Wide-field microscopy

Using wide-field microscopy we investigate how neuronal activity develops and propagrates across the cortex.

In order to examine functional connectivity across the cortex of mice, we use wide-field microscopy (WFM) to image neuronal activity in vivo across the entire dorsal cortex. WFM enables high-speed imaging over large fields of view and is therefore excellent for assessing spatiotemporal dynamics of neuronal activity across a large number of cortical regions. By parcellating the cortex into distinct brain regions we measure how neuronal activity emerges in each cortical region and how it subsequently spreads and propagates throughout the cortex. WFM is particularly useful for assessing how sensory input is processed by the cortex, how cortical dynamics evolve over the course of a variety of behavioral paradigms, and how spontaneous activity patterns develop as a measure of functional connectivity.

Cortical activity patterns under resting-state conditions show rapid, spontaneous patterns of neuronal activity that are often bilaterally symmetrical. Using these spontaneous activity patterns, functional connectivity between brain regions can be inferred from temporally correlated patterns of activity.

By combining WFM with resting-state imaging, sensory stimulation paradigms, or more complex behavioral tasks, our lab examines how the dynamics of neuronal activity across the cortex are shaped by the underlying neuronal circuit and synaptic architecture, and how these activity patterns play a role in driving behavior.

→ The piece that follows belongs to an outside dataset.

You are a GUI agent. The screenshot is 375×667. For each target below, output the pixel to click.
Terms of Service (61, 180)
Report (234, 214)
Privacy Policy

By using WFM in combination with humanized mice, we study how human-specific genes impact the functional organization of cortical circuits. We also examine how cortical circuit function is altered in neurodevelopmental disease, such as autism, and how human-specific genes impact the phenotypic expression of these diseases.

Parcellation of the dorsal cortex according to the Allen Brain Atlas. Upon whisker stimulation, neuronal activity in cortical regions of the left and right hemisphere shows widespread and distinct cortical responses to sensory input.

Two-photon microscopy

We use two-photon microscopy to investigate neuronal response properties at a cellular level.

Increased synaptic density, cortico-cortical connectivity, and prolonged maturation, are considered hallmarks of human neurons and are believed to be critical for the remarkable cognitive capacity observed in humans. However, it remains unknown how such features affect neuronal activity and, consequently, the integration and processing of information. While WFM (see section above) provides a powerful approach for studying changes in neuronal responses at a cortex-wide level, it precludes studying neuronal responses and functional connectivity at a cellular level. We therefore employ in vivo two-photon microscopy to investigate at a cellular level how human-specific genes influence the response properties of cortical neurons.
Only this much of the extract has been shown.